Interpretation of HBcAb Reactive Result
The interpretation of a HBcAb reactive result depends on the presence of other hepatitis B markers, such as hepatitis B surface antigen (HBsAg) and hepatitis B surface antibody (anti-HBs).
- If HBsAg and anti-HBs are both negative, the HBcAb reactive result may indicate a past infection that has been cleared, or it may be a false-positive result [ 2 ].
- If HBsAg is positive, the HBcAb reactive result indicates a current infection [ 3 ].
- If anti-HBs is positive, the HBcAb reactive result indicates a past infection that has been cleared [ 4 ].
Management of HBcAb Reactive Result
The management of a HBcAb reactive result depends on the individual's clinical presentation and medical history.
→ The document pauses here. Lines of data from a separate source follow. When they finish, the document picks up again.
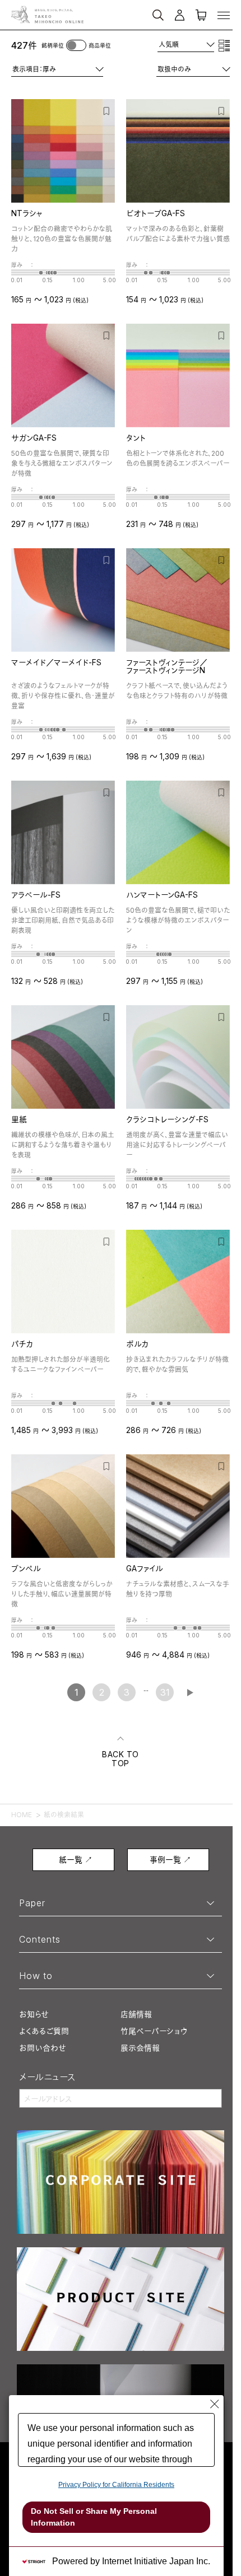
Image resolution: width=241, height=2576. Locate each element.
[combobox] (185, 45)
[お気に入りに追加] (107, 110)
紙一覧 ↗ (75, 1859)
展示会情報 (140, 2047)
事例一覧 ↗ (170, 1859)
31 (165, 1692)
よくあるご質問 (44, 2031)
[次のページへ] (190, 1692)
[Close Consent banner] (215, 2404)
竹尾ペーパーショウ (154, 2031)
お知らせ (34, 2014)
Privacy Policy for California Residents (116, 2485)
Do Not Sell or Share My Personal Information (94, 2517)
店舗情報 (136, 2014)
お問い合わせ (42, 2047)
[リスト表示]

- If the individual is asymptomatic and has no history of liver disease, no further action may be necessary [ 5 ].
- If the individual has a history of liver disease or is symptomatic, further testing and evaluation may be necessary to determine the cause of the HBcAb reactive result [ 6 ].
- In some cases, hepatitis B vaccination and subsequent measurement of anti-HBs may be used to identify evidence of past infection and exclude chronic infection [ 2 ].
Clinical Implications
A HBcAb reactive result has been associated with an increased risk of cirrhosis and hepatocellular carcinoma in patients with nonalcoholic fatty liver disease [ 5 ].
- The presence of HBcAb may also be used to guide treatment initiation and monitoring in patients with chronic hepatitis B [ 3 ].
- The clinical implications of a HBcAb reactive result should be interpreted in the context of the individual's overall clinical presentation and medical history.
Key Points
- A HBcAb reactive result indicates exposure to HBV at some point in life.
- Interpretation of the result depends on the presence of other hepatitis B markers.
- Management depends on clinical presentation and medical history.
- HBcAb reactive result has been associated with increased risk of cirrhosis and hepatocellular carcinoma in patients with nonalcoholic fatty liver disease.